“Dingbats,” said Ralph quietly, a mischievous smile playing about his mouth.

“Dingbats? Great Bells of Scotland, what’s them?”

“The things that the sporting goods catalogues say no camper should be without,” exclaimed Ralph; “we told him, but it wasn’t any good.”

“Well, my mother said I was to have every comfort,” said poor Hardware, crimsoning under the guide’s amused scrutiny. “When we were camping in Maine——”

“When you were camping in Maine, I don’t doubt you had a cook——”

Hardware nodded. He had to admit that, like most wealthy New Yorkers, his parents’ ideas of “a camp” had been a sort of independent summer hotel under canvas.

“Well, young fellow, let me tell you something.
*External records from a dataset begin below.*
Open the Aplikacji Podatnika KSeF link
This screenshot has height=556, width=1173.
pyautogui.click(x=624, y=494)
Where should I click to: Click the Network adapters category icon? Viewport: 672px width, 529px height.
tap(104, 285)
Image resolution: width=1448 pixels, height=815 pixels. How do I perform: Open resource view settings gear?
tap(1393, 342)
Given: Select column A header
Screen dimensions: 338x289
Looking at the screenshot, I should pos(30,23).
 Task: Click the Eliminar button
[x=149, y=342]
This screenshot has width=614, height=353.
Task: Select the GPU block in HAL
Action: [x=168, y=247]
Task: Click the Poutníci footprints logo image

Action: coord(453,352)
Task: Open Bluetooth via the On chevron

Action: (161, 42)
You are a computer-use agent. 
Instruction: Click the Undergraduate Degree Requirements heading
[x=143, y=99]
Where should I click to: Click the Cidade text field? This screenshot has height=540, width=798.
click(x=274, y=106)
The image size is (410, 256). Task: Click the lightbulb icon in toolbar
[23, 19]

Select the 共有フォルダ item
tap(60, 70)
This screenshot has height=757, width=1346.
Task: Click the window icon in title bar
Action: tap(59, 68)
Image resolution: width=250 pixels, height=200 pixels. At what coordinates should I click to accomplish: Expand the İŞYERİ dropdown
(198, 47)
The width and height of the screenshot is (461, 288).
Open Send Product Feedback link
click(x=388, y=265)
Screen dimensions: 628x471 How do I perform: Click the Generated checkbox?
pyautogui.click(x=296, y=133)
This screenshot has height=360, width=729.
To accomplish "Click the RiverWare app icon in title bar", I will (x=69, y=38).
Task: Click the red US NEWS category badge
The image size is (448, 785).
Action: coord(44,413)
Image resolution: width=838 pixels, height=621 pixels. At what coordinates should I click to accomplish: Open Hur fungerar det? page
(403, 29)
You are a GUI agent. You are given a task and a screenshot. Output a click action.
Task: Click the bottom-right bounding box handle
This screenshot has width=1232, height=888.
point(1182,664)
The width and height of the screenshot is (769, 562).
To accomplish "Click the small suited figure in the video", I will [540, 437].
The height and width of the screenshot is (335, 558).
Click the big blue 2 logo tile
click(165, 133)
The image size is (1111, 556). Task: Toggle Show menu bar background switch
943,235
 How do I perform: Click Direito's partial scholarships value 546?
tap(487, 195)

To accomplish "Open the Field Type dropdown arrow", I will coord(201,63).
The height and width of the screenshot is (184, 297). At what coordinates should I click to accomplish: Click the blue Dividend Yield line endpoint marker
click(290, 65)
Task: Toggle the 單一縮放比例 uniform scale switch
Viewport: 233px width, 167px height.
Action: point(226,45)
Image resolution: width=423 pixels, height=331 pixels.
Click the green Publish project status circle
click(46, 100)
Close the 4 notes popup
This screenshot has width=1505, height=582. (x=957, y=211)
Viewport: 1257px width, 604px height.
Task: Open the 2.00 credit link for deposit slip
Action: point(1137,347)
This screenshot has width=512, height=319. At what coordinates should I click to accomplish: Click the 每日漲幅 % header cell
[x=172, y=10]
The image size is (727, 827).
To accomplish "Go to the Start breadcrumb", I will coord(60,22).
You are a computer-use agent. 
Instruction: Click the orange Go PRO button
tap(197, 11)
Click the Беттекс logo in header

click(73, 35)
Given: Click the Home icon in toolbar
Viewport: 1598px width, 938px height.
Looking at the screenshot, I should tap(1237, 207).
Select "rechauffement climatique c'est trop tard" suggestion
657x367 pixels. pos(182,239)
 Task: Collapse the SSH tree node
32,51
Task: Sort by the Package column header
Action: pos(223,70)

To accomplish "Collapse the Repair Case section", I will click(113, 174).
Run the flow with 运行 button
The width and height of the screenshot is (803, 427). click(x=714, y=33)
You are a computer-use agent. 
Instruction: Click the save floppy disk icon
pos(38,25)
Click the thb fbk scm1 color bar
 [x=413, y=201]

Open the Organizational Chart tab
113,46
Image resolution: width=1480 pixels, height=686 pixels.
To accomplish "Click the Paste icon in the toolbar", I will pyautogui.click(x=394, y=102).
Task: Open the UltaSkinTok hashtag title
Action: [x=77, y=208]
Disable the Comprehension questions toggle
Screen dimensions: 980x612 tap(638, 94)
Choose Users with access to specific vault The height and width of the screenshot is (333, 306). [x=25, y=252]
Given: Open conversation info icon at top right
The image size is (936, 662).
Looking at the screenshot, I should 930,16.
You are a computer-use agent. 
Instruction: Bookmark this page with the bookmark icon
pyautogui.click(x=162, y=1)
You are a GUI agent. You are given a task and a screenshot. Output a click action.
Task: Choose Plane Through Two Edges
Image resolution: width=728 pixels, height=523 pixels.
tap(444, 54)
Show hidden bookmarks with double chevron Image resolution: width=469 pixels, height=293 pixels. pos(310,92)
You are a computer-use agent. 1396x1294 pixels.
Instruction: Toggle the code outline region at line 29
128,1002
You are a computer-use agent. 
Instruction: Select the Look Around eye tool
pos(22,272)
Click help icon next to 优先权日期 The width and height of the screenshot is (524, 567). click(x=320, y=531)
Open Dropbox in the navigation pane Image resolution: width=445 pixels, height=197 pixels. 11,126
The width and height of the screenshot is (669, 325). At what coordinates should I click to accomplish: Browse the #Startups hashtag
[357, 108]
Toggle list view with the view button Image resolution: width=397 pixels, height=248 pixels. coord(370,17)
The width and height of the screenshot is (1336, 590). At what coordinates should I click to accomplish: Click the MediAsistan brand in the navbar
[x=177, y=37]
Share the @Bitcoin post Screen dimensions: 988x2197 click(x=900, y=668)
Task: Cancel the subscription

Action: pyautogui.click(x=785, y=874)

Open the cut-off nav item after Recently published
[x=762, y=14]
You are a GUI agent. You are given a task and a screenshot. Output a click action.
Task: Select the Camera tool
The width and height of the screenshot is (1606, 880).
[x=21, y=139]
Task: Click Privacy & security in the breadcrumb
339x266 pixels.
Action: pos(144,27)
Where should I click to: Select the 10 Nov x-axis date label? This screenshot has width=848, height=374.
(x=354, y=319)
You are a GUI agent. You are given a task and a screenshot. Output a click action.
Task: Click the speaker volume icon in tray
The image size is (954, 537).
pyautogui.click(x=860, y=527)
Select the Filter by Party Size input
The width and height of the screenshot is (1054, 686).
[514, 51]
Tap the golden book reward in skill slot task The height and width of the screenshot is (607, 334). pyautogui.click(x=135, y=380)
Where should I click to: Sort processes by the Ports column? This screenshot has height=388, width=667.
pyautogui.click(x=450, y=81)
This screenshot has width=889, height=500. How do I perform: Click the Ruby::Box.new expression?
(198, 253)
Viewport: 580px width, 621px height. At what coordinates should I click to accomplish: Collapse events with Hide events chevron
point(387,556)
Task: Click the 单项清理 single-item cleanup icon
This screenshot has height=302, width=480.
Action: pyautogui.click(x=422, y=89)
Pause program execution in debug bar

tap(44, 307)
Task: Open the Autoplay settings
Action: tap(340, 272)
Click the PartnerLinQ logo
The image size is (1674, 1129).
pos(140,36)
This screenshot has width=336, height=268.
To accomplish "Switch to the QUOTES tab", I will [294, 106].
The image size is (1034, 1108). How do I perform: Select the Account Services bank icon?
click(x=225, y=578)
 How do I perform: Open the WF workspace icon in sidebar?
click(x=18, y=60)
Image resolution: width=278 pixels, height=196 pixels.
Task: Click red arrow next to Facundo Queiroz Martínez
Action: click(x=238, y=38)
From what the professor here wrote me, you young fellers came up here to rough it. I’m goin’ to see that you do. The cooking will mostly be done by you and your chums; your elders will—will eat it, and that’ll be sufficient punishment for them.”

“But—but I’ve just engaged a lad to aid with the cooking and help out generally,” struck in the professor.

“That’s all right,” responded Mountain Jim airily, eying Jimmie, whose clothes, since they had been dried by the agent’s cook stove, looked worse than before, “that kid seems all right, and he can take his turn with the others. In the mountains it’s share and share alike, you know, and no favors. That’s the rule up this way.”

The boys looked rather dismayed. Already the standards of the city were being swept aside. Evidently this mountaineer looked upon all men and boys as being alike, provided they did their share of the work set before them.